*PASSAGE SHOWN*:
1.11 Production sophistication

The statistics show that MIM is at an early stage of sophistication as a net-shaping technology. The North American segment is about 90% fully in compliance with one of the ISO 9000/9001/9002 variants, about 25% incompliance with ISO 14000, but nearly 60% of the companies have no intentions along these lines. Several of the firms are into the automotive standards, but few are certified with AS 9100 B, which is required for aerospace components—Maetta Sciences, Pratt and Whitney, Polymer Technology, and PCC Advanced Forming Technology. Several of the firms are in compliance with the ISO 13485 good manufacturing practices required for medical devices, but only a few are at the standards required for implants.

Another view of the sophistication is evident by the sales distribution, where the top 10% of the firms based on annual sales control about 60% of the sales, show higher sales per full-time employee (slightly under $300,000/FTE), per molding machine ($1.5 million), per furnace ($3.2 million), and generally set the benchmark for productivity. On the other hand, 50% of the firms listed in this report have annual sales of $1 million or less, and drag down all of the industry statistics.

The key actors in MIM are small compared with several other metalworking technologies. The sophistication of the PIM industry is graphically given in Fig. 1.9. The stage 0 firms are in an evaluation mode, largely trying to determine if there is a business fit, for example possibly a plastic molder seeking material diversification. The stage 1 operation would have no serious sales, and might be setting up or shutting down or sitting idle with technology. A significant portion of the MIM industry is in this situation. A few will grow to be significant actors. Others have dabbled for many years, but have never found the right combination of customers and technology. There are about 150 firms showing up in MIM that fit this category and they contribute about $42 million in sales (roughly $0.25 million per firm per year).

*LIST OF TASKS*:
(1) According to the passage on MIM production sophistication, what share of sales do the top 10% of firms by annual sales control?
(2) From the passage on MIM production sophistication, extract the words from "The key actors" to "firm per year).", reproducing them verbatim.

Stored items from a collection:
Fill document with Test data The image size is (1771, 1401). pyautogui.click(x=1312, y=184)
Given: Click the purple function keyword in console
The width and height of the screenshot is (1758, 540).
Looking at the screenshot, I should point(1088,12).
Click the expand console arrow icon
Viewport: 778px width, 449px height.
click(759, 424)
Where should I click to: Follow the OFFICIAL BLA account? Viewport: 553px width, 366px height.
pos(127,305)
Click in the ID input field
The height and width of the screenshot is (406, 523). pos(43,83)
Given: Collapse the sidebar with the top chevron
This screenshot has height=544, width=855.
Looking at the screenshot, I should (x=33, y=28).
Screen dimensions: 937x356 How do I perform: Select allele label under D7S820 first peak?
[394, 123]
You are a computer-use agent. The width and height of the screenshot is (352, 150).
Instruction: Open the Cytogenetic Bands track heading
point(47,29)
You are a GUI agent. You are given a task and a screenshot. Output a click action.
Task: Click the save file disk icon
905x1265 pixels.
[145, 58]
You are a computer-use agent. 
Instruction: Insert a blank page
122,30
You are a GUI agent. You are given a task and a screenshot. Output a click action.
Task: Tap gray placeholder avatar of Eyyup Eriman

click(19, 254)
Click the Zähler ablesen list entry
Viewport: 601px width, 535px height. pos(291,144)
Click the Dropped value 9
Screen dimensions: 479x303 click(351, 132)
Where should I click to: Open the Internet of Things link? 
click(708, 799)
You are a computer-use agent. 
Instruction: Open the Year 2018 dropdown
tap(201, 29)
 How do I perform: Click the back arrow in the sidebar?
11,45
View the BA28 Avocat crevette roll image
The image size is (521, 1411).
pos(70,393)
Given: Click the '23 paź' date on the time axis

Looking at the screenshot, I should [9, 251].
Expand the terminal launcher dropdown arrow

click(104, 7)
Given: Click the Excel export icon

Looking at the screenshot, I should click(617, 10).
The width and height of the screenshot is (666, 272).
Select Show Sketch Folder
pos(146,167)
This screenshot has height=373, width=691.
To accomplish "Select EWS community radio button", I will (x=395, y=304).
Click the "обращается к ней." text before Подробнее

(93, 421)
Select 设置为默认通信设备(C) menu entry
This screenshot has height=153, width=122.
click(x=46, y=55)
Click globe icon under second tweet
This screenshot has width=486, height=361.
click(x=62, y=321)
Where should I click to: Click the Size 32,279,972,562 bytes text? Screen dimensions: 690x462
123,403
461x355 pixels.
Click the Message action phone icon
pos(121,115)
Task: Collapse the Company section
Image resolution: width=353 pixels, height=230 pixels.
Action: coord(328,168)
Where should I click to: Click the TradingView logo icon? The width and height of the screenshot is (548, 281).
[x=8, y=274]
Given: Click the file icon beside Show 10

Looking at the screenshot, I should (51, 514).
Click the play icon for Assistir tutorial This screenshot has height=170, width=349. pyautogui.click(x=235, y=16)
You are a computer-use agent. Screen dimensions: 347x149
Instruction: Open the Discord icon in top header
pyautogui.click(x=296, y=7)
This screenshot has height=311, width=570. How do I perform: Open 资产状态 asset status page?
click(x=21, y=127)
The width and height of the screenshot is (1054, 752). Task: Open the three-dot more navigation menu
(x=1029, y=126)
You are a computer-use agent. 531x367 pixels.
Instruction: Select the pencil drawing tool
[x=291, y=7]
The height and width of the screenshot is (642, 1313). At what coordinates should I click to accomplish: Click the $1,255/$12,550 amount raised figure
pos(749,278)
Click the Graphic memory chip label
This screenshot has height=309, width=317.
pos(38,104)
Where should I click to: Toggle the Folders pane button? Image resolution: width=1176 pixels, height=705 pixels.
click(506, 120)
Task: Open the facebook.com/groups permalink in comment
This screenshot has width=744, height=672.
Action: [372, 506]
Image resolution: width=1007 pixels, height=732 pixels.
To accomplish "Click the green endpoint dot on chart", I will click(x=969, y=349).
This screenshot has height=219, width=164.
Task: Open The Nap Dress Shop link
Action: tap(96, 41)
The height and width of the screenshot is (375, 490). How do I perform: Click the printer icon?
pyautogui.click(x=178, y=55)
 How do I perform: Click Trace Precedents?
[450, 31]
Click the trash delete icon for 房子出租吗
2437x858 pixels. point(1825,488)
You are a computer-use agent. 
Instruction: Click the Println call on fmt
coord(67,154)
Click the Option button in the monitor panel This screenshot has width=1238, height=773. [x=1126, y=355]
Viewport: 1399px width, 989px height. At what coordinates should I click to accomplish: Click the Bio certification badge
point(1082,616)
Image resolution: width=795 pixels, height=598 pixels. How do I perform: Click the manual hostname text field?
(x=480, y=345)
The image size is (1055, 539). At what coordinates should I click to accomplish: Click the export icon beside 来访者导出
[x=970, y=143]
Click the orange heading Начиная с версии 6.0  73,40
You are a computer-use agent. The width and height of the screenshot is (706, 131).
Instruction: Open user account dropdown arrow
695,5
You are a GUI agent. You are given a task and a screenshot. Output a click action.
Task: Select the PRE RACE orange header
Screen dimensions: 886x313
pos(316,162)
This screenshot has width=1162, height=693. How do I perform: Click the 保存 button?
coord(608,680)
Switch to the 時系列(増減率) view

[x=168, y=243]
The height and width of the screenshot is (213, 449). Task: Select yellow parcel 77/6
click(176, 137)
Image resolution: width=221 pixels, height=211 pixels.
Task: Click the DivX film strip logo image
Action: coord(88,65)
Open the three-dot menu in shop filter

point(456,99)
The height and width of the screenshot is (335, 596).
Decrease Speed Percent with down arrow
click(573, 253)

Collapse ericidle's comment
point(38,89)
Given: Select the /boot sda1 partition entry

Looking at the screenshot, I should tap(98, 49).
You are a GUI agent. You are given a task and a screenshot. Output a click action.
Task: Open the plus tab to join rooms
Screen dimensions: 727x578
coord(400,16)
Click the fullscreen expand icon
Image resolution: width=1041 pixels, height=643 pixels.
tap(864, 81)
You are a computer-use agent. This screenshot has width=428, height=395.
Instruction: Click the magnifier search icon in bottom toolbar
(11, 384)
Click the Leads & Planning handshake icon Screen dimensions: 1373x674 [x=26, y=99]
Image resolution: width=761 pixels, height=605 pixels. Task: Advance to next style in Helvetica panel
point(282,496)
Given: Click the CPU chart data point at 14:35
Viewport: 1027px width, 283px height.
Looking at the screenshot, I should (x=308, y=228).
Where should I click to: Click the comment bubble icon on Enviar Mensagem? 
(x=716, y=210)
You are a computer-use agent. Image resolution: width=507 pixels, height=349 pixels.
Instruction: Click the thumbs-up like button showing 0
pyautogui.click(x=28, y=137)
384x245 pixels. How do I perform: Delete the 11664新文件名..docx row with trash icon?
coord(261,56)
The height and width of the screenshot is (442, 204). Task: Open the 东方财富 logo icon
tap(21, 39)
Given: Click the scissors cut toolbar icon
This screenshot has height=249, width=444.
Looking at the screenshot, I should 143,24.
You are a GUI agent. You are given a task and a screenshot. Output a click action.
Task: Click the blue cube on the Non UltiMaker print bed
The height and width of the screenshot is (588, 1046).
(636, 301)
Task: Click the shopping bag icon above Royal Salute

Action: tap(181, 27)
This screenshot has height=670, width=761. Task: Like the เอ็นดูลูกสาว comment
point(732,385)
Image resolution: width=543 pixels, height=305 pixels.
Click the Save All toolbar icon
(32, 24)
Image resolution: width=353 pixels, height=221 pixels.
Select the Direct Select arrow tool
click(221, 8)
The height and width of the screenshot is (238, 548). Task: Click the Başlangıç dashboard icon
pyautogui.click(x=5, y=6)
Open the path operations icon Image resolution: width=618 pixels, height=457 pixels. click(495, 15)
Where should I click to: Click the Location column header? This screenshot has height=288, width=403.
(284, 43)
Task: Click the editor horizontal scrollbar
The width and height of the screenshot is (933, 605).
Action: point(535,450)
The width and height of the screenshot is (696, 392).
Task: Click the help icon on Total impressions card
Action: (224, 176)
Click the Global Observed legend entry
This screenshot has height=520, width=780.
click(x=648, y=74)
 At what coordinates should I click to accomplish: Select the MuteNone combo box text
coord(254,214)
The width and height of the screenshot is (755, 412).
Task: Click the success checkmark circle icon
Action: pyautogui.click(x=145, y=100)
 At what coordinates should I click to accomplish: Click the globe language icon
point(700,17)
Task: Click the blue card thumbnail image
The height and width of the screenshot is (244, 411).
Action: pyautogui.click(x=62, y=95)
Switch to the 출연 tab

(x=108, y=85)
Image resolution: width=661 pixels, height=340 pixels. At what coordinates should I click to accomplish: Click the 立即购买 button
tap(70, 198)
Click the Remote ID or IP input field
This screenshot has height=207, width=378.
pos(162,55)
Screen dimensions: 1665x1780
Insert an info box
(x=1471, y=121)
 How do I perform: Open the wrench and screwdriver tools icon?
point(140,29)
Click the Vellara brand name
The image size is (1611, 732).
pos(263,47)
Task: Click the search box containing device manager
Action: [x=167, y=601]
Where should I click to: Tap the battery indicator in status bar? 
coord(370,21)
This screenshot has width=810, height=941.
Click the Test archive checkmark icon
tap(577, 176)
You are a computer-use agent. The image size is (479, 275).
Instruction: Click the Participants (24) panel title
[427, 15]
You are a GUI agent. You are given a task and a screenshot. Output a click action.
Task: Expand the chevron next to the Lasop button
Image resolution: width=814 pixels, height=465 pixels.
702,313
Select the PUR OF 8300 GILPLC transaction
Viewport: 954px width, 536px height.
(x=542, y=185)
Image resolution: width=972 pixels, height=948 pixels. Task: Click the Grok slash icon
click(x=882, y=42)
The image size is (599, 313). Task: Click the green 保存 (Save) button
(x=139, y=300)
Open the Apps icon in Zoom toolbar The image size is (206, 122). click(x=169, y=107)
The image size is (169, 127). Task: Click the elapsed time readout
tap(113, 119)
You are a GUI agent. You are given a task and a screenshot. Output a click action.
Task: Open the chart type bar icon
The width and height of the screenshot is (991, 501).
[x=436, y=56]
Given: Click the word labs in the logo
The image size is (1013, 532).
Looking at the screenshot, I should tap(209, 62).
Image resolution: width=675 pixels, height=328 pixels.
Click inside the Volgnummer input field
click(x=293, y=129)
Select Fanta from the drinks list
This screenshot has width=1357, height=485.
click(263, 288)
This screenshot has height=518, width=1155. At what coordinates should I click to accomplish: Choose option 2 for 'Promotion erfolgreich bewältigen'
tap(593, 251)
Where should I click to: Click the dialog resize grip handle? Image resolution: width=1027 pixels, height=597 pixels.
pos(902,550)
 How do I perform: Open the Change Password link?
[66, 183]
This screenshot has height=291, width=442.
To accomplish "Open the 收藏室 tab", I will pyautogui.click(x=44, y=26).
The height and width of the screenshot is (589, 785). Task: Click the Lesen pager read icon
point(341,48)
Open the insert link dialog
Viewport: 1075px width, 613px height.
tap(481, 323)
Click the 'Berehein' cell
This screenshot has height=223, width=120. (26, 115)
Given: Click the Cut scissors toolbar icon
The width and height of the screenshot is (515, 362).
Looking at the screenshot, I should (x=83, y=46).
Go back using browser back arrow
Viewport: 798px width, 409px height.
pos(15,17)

*RESPONSE LIST*:
(1) About 60% of the sales.

(2)
The key actors in MIM are small compared with several other metalworking technologies. The sophistication of the PIM industry is graphically given in Fig. 1.9. The stage 0 firms are in an evaluation mode, largely trying to determine if there is a business fit, for example possibly a plastic molder seeking material diversification. The stage 1 operation would have no serious sales, and might be setting up or shutting down or sitting idle with technology. A significant portion of the MIM industry is in this situation. A few will grow to be significant actors. Others have dabbled for many years, but have never found the right combination of customers and technology. There are about 150 firms showing up in MIM that fit this category and they contribute about $42 million in sales (roughly $0.25 million per firm per year).